- Conference: Metropolitan Collegiate Conference
- Record: 7–16 (0–8 MCC)
- Head coach: Daniel Lynch (20th season);
- Home arena: 69th Regiment Armory

= 1967–68 St. Francis Terriers men's basketball team =

American college basketball season

The 1967–68 St. Francis Terriers men's basketball team represented St. Francis College during the 1967–68 NCAA men's basketball season. The team was coached by Daniel Lynch, who was in his twentieth year at the helm of the St. Francis Terriers. The Terriers played their homes games at the 69th Regiment Armory and were members of the Metropolitan Collegiate Conference.

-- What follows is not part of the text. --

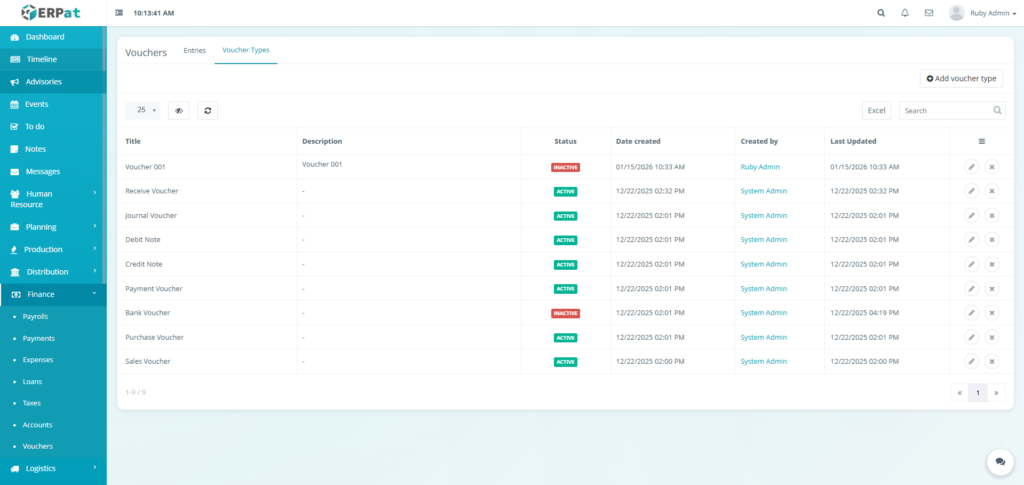Edit the Receive Voucher row with pencil icon

pos(971,191)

The Terriers finished the season at 7–16 overall and 0–8 in conference play. After the season, the Terriers left the Metropolitan Collegiate Conference and would play as Independents from 1968 until 1981, before joining the ECAC Metro Conference.

==Roster==

source

==Schedule and results==

| Date time, TV | Opponent | Result | Record | Site city, state |
Regular Season
| December 2, 1967* | Pace | W 90–68 | 1–0 | Bishop Ford High School Brooklyn, NY |
| December 6, 1967* | at King's (PA) | W 68–64 | 2–0 | Wilkes-Barre, PA |
| December 9, 1967* | at Providence | L 66–80 | 2–1 | Alumni Hall Providence, RI |
| December 13, 1967* | UConn | W 82–62 | 3–1 | 69th Regiment Armory (600) New York, NY |
| December 20, 1967* | Fordham | L 64–85 | 3–2 | 69th Regiment Armory (1,000) New York, NY |
| December 22, 1967 | at LIU | L 42–76 | 3–3 (0–1) | Founders Hall (1,000) Brooklyn, NY |
| December 28, 1967* | vs. Bucknell Le Moyne Christmas Tournament | L 81–84 | 3–4 | Le Moyne Athletic Center DeWitt, NY |
| December 29, 1967* | vs. Vermont Le Moyne Christmas Tournament | W 72–66 | 4–4 | Le Moyne Athletic Center DeWitt, NY |
| January 3, 1968 | at Hofstra | L 67–89 | 4–5 (0–2) | Hempstead, NY |
| January 6, 1968* | Le Moyne | W 72–64 | 5–5 | 69th Regiment Armory New York, NY |
| January 10, 1968 | at Wagner | L 79–93 | 5–6 (0–3) | 69th Regiment Armory (400) New York, NY |
| January 13, 1968* | at St. John's | L 50–83 | 5–7 | Alumni Gymnasium (3,357) Jamaica, NY |
| January 20, 1968 | vs. Manhattan | L 64–83 | 5–8 (0–4) | Madison Square Garden New York, NY |
| January 27, 1968* | Adelphi | L 89–94 | 5–9 | 69th Regiment Armory (300) New York, NY |
| January 30, 1968 | at Seton Hall | L 46–82 | 5–10 (0–5) | Walsh Gymnasium South Orange, NJ |
| January 31, 1968* | Siena | W 69–68 | 6–10 | Bishop Ford High School Brooklyn, NY |
| February 7, 1968* | Queens | L 79–90 | 6–11 | 69th Regiment Armory New York, NY |
| February 10, 1968* | at Niagara | L 73–100 | 6–12 | Gallagher Center Niagara Falls, NY |
| February 17, 1968 | Iona | L 45–84 | 6–13 (0–6) | 69th Regiment Armory (600) New York, NY |
| February 22, 1968* | C.C.N.Y. | W 77–60 | 7–13 | 69th Regiment Armory (400) New York, NY |
| February 24, 1968* | Siena | L 86–95 ^{OT} | 7–14 | 69th Regiment Armory New York, NY |
| February 28, 1968 | Fairleigh Dickinson | L 66–70 | 7–15 (0–7) | 69th Regiment Armory New York, NY |
| March 2, 1968 | Saint Peter's | L 75–97 | 7–16 (0–8) | 69th Regiment Armory New York, NY |
*Non-conference game. ^{#}Rankings from AP Poll. (#) Tournament seedings in parentheses. All times are in Eastern Time.